begin INFORMATION PROVIDED
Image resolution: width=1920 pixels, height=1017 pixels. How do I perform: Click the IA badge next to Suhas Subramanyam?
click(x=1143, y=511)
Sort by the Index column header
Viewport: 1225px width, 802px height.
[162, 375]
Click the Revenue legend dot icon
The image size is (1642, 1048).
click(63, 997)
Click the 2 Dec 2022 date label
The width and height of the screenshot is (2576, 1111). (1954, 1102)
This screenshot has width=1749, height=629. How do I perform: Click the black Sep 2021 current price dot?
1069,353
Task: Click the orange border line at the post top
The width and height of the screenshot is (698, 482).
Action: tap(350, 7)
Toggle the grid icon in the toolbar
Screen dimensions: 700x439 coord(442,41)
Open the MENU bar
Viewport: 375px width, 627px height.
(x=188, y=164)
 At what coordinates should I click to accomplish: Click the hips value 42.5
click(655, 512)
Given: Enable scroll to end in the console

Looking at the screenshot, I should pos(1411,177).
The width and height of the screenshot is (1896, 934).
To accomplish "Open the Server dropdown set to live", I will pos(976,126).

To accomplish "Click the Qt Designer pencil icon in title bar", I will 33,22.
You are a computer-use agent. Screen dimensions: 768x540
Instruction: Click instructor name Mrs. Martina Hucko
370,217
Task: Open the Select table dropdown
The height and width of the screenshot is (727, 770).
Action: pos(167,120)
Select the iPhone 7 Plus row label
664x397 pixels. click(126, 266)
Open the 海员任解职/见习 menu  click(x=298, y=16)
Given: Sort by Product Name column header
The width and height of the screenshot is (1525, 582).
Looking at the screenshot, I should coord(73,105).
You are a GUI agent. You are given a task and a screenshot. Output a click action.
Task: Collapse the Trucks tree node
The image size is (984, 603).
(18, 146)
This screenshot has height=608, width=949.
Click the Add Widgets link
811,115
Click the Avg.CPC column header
end INFORMATION PROVIDED
▶ TASK REQUIREMENTS: Please find each line in the entries above that contains the word "width" and copy those lines out in full.

▶ TASK RESPONSE:
Image resolution: width=1920 pixels, height=1017 pixels. How do I perform: Click the IA badge next to Suhas Subramanyam?
Viewport: 1225px width, 802px height.
The width and height of the screenshot is (2576, 1111). (1954, 1102)
This screenshot has width=1749, height=629. How do I perform: Click the black Sep 2021 current price dot?
The width and height of the screenshot is (698, 482).
Viewport: 375px width, 627px height.
The width and height of the screenshot is (1896, 934).
The height and width of the screenshot is (727, 770).
The width and height of the screenshot is (1525, 582).
This screenshot has height=608, width=949.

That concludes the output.